One common scheduling problem is the job shop, in which multiple jobs are processed on several machines. Each job consists of a sequence of tasks, which must be performed in a given order, and each task must be processed on a specific machine. For example, the job could be the manufacture of a single consumer item, such as an automobile. The problem is to schedule the tasks on the machines so as to minimize the length of the schedule—the time it takes for all the jobs to be completed.
There are several constraints for the job shop problem:
- No task for a job can be started until the previous task for that job is completed.
- A machine can only work on one task at a time.
- A task, once started, must run to completion.
Example Problem
Below is a simple example of a job shop problem, in which each task is labeled by a pair of numbers (m, p) where m is the number of the machine the task must be processed on and p is the processing time of the task — the amount of time it requires. (The numbering of jobs and machines starts at 0.)
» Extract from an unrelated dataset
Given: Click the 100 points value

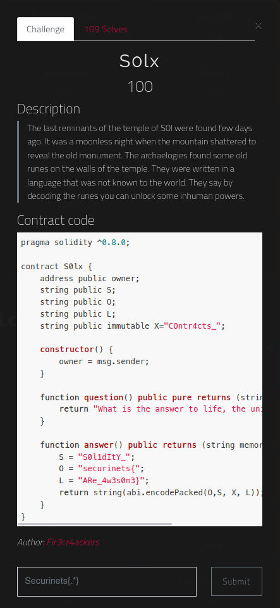Looking at the screenshot, I should point(140,87).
- job 0 = [(0, 3), (1, 2), (2, 2)]
- job 1 = [(0, 2), (2, 1), (1, 4)]
- job 2 = [(1, 4), (2, 3)]
In the example, job 0 has three tasks. The first, (0, 3), must be processed on machine 0 in 3 units of time. The second, (1, 2), must be processed on machine 1 in 2 units of time, and so on. Altogether, there are eight tasks.
A solution for the problem
A solution to the job shop problem is an assignment of a start time for each task, which meets the constraints given above. The diagram below shows one possible solution for the problem:
You can check that the tasks for each job are scheduled at non-overlapping time intervals, in the order given by the problem.
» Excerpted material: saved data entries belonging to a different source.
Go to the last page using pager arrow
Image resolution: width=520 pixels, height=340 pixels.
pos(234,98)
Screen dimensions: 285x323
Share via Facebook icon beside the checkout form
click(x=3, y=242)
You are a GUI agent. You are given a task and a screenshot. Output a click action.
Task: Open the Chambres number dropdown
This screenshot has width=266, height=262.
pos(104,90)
The length of this solution is 12, which is the first time when all three jobs are complete. However, as you will see below, this is not the optimal solution to the problem.
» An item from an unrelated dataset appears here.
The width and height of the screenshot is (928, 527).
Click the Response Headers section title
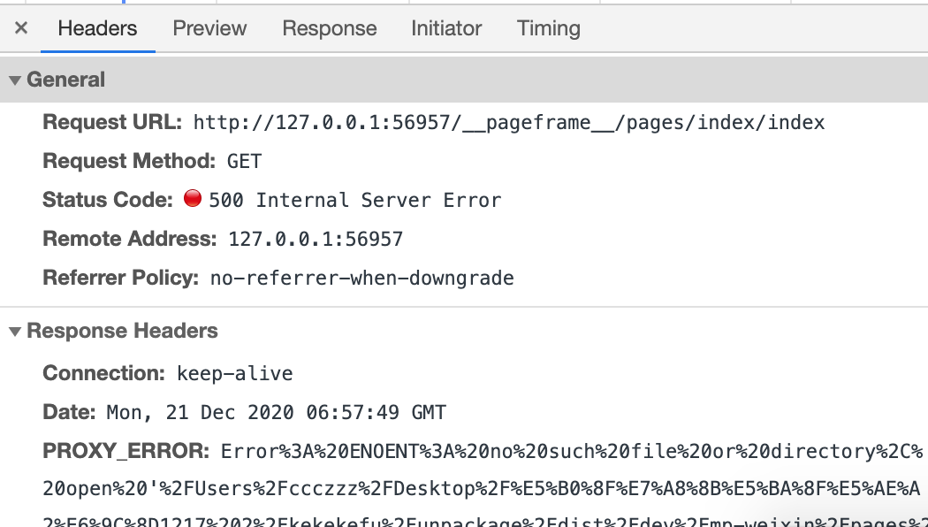tap(122, 331)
Variables and constraints for the problem
This section describes how to set up the variables and constraints for the problem. First, let task(i, j) denote the jth task in the sequence for job i. For example, task(0, 2) denotes the second task for job 0, which corresponds to the pair (1, 2) in the problem description.
Next, define ti, j to be the start time for task(i, j). The ti, j are the variables in the job shop problem. Finding a solution involves determining values for these variables that meet the requirement of the problem.
There are two types of constraints for the job shop problem:
- Precedence constraints
— These arise from the condition
that for any two consecutive tasks in the same job,
the first must be completed before the second can be started. For example,
task(0, 2) and task(0, 3) are consecutive tasks for job 0.
Since the processing time for task(0, 2) is
2, the start time for task(0, 3) must be at least 2 units of time after the start time for
task 2. (Perhaps task 2 is painting a door, and it takes two hours for the paint to dry.)
As a result, you get the following constraint:
t0, 2 + 2 ≤ t0, 3
-
No overlap constraints — These
arise from the restriction that a machine can't work on two tasks at the same time.
For example, task(0, 2) and task(2, 1) are both processed on machine 1.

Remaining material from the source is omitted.